In their latest artistic endeavour legendary hip-hop crew, Wu-Tang Clan took inspiration from the renown works of Renaissance artists, crafting a one-of-a-kind piece of work with the aim to force a shift in the way music is conceived, consumed and valued. The group’s new LP The Wu-Once Upon A Time In Shaolin, will only be available in a single limited edition. And it will probably cost millions.

“We’re about to sell an album like nobody else sold it before,” says Robert RZA Diggs, the first Wu-Tang member to speak on record about the concept, in an exclusive interview with Forbes. “We’re about to put out a piece of art like nobody else has done in the history of [modern] music. We’re making a single-sale collector’s item. This is like somebody having the scepter of an Egyptian king.”

According to the Forbes report, the group have been recording the album’s 31 tracks in secret throughout the last six years and the result is currently locked away in a custom-made nickel-and-silver box, somewhere on the outskirts of Marrakech in a Moroccan vault. RZA put the album together with the Morocco-based producer Cilvaringz.

“The idea that music is art has been something we advocated for years,” says RZA. “And yet its doesn’t receive the same treatment as art in the sense of the value of what it is, especially nowadays when it’s been devalued and diminished to almost the point that it has to be given away for free.”

The concept is to take the songs from the single edition on tour, through museums and festivals, charging patrons somewhere between $30 to $50 just to hear the album on headphones provided by the venue. “One leak of this thing nullifies the entire concept,” says Cilvaringz.

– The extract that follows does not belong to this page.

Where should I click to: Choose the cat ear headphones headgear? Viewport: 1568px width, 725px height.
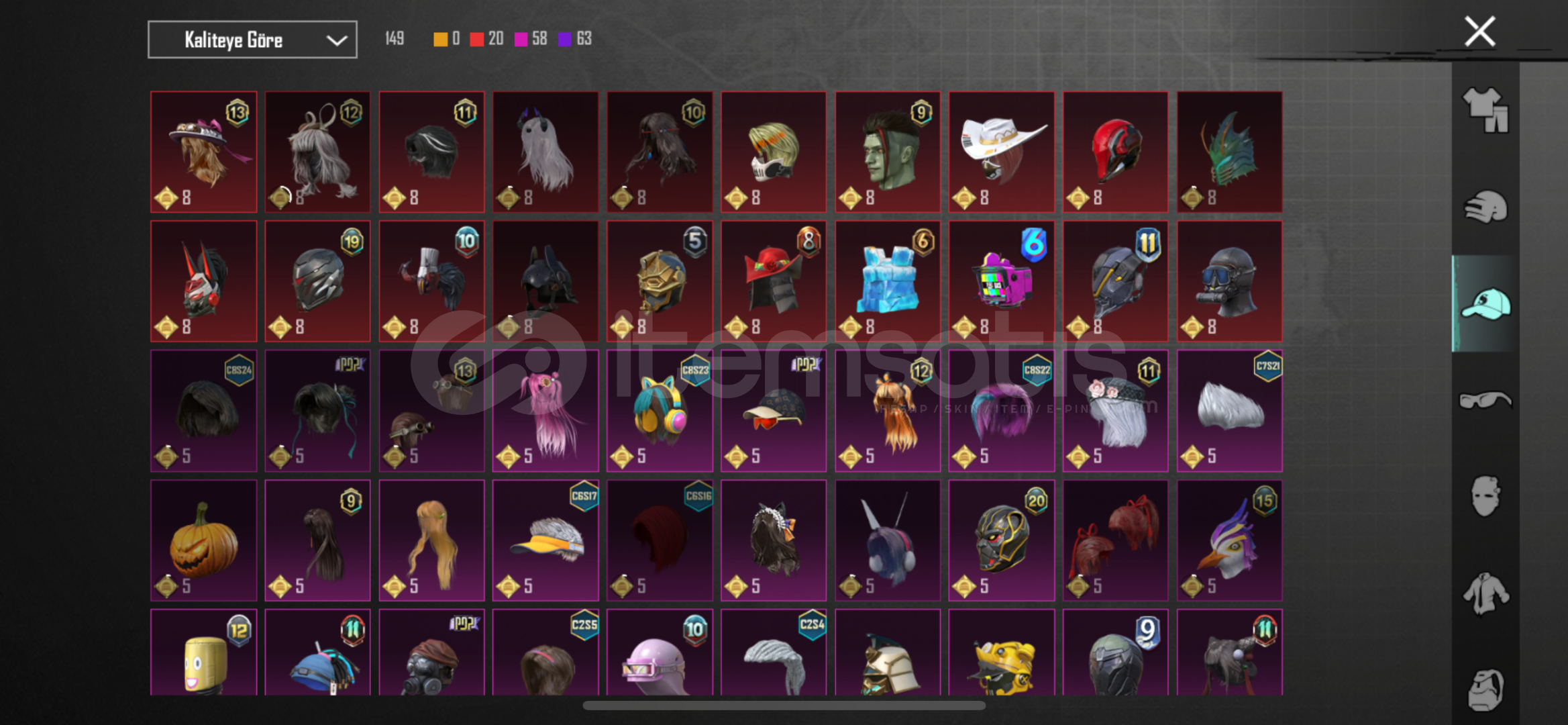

The music will then be sold off to the highest bidder, who might include record labels and corporations or private citizens. What happens to the music from then is up to its new owner. “By adopting a 400 year old Renaissance-style approach to music, offering it as a commissioned commodity and allowing it to take a similar trajectory from creation to exhibition to sale, as any other contemporary art piece, we hope to inspire and intensify urgent debates about the future of music,” explains the website.

The album itself is said to include special guest appearances by Bonnie Jo Mason, Redman, FC Barcelona soccer players and a “unique tapestry” of other guest performers. “I know it sounds crazy,” says Cilvaringz. “It might totally flop, and we might be completely ridiculed. But the essence and core of our ideas is to inspire creation and originality and debate, and save the music album from dying.”